Afghanistan Newsflash: US & Peace Talks Far from "Victory" (Exum)
Andrew Exum writes for Foreign Policy:
For the past two weeks, reputable U.S. and British newspapers have been filled with articles touting progress in negotiations between the government in Kabul and Afghanistan's major insurgent groups. On Oct. 20, for example, the New York Times reported that Afghan reconciliation talks "involve extensive, face-to-face discussions with Taliban commanders from the highest levels of the group's leadership." These articles have been accompanied by optimistic reports that the United States and its NATO allies have decimated the Taliban's leadership in southern Afghanistan.

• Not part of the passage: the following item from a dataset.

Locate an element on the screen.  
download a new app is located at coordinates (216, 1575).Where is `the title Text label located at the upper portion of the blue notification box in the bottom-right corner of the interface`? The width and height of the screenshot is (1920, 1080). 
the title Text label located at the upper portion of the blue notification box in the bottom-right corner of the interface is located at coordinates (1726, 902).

As someone who has fought in Afghanistan on two occasions and served briefly as a civilian advisor to the NATO command group there in 2009, I hope the reports are true. The idea that an end to the fighting in Afghanistan and the involvement of the 100,000 U.S. troops in the country might be just around the corner is seductive. However, there is good reason to be skeptical of the reporting coming out of Kabul and Washington.
Civil wars and insurgencies such as the one in Afghanistan usually end through some kind of negotiated settlement between the antagonists. The United States' war-weary public is clearly eager to bring the majority of U.S. troops home, and the NATO command in Afghanistan has prioritized reconciliation just as much as fighting the Taliban and training the Afghan national security forces. Much time has been spent determining both the red lines of NATO and its Afghan partners and those areas in which they could compromise with the insurgent groups.
But Afghans are perfectly comfortable talking while still fighting. So too, at least in practice, are the United States and its allies: In insurgencies from Vietnam to Northern Ireland, we have negotiated with insurgents while combat operations were ongoing. In the American public's mind, however, wars take place sequentially: First, you fight; second, you negotiate a settlement. The word "negotiations" conjures up hopes for an end to the conflict in the minds of Americans and other Westerners -- when all that really might be occurring is another round of jockeying for position between Afghanistan's warring political forces.
U.S. President Barack Obama, who carried out an otherwise responsible review of U.S. strategy in Afghanistan in the fall of 2009, blundered when he publicly announced that the United States would begin a withdrawal from Afghanistan in July 2011. Within the ranks of Afghanistan's insurgent groups and even among our allies and the civilians in the country, this date was interpreted to mean that a total withdrawal of U.S. and allied forces was imminent. No insurgent group, to paraphrase defense analyst Stephen Biddle, was about to accept a loaf of bread when the bakery was on offer. Why would the Taliban and other insurgent groups negotiate when the United States was on its way out already?
The problem of Afghanistan's varied insurgent groups also complicates reconciliation talks. Of the three principal insurgent groups, only Gulbuddin Hekmatyar's Hezb-i-Islami Gulbuddin (HIG) might be considered ripe for any kind of reconciliation with the government in Kabul. But the HIG is arguably the least significant of the major insurgent groups, and even then, Gulbuddin himself would not likely be allowed to play a role in an Afghan government.
Of the other two groups, the Haqqani network, under the leadership of Sirajuddin Siraj Haqqani, maintains strong ties to al Qaeda and is considered more or less irreconcilable, while the Quetta Shura Taliban is thought to be reconcilable only if Mullah Mohammed Omar himself approves of the reconciliation process. The insurgents in Afghanistan are no more unitary an actor than the Afghan government or the NATO coalition, further complicating negotiations.